Spaces in SmartTag.Terms collection

When you add non-terms into the SmartTag.Terms collection do you expect those terms to be recognized? If you do this is a false expectation. The simplest code to add a SmartTag to a Word document looks like this:

private void ThisDocument_Startup(object sender, System.EventArgs e)
{
SmartTag st = new SmartTag("https://www.microsoft.sample.com#foo", "Foo term");
st.Terms.Add("foo");
st.Terms.Add("One Two");
Action action = new Action("Do nothing");
st.Actions = new Action[] { action };
this.VstoSmartTags.Add(st);
}

If you run VSTO solution with the code as above and type foo followed by a space you will notice that foo is almost immediatly "tagged". However if you type One Two followed by a space it would not have the same effect. Why is that?

It is happening because Terms collection should be used only if you need to recognize single tokens. The default implementation of SmartTag will match the members of Terms collections against the TokenList collection as passed into ISmartTagRecognizer2.Recognize2 method.

TokenList Tokenized representation of Text parameter. Strings, punctuation, and white space are broken down into actual words for use by the recognizer. This enables streams of tokens to be passed to the recognizer in addition to raw text.

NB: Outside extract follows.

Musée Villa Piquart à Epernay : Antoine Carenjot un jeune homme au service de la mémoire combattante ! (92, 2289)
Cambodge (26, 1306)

Terms collection is not much of use if you want to teach your smart tag a vocabulary of people's names which usually is more than a single word. But you can still use SmartTag.Expressions collection like this:

    st.Expressions.Add(new RegEx(@"\bOne Two\b"));

This approach will work pretty well unless you are looking into very large vocabularies. We use pretty dumb sequential algorithm when we just iterate over collection of regular expressions and try to match it against the text that is passed in. Recognition of smart tags happens on the background thread and the extensive load on the processor will not be horribly noticeable but still the experience would be suboptimal.

I havent given this much thought yet, but it is probably possible to come up with a more effective algorithm. And if you know the characteristics of your vocabulary that is an extra advantage. In this case you can pre-sort you vocabulary, define one single regular expression matching the characteristics of your terms and upon a regex match do quick binary seach to verify that matched text is actually in the sorted array.

Anyone done this or has other ideas?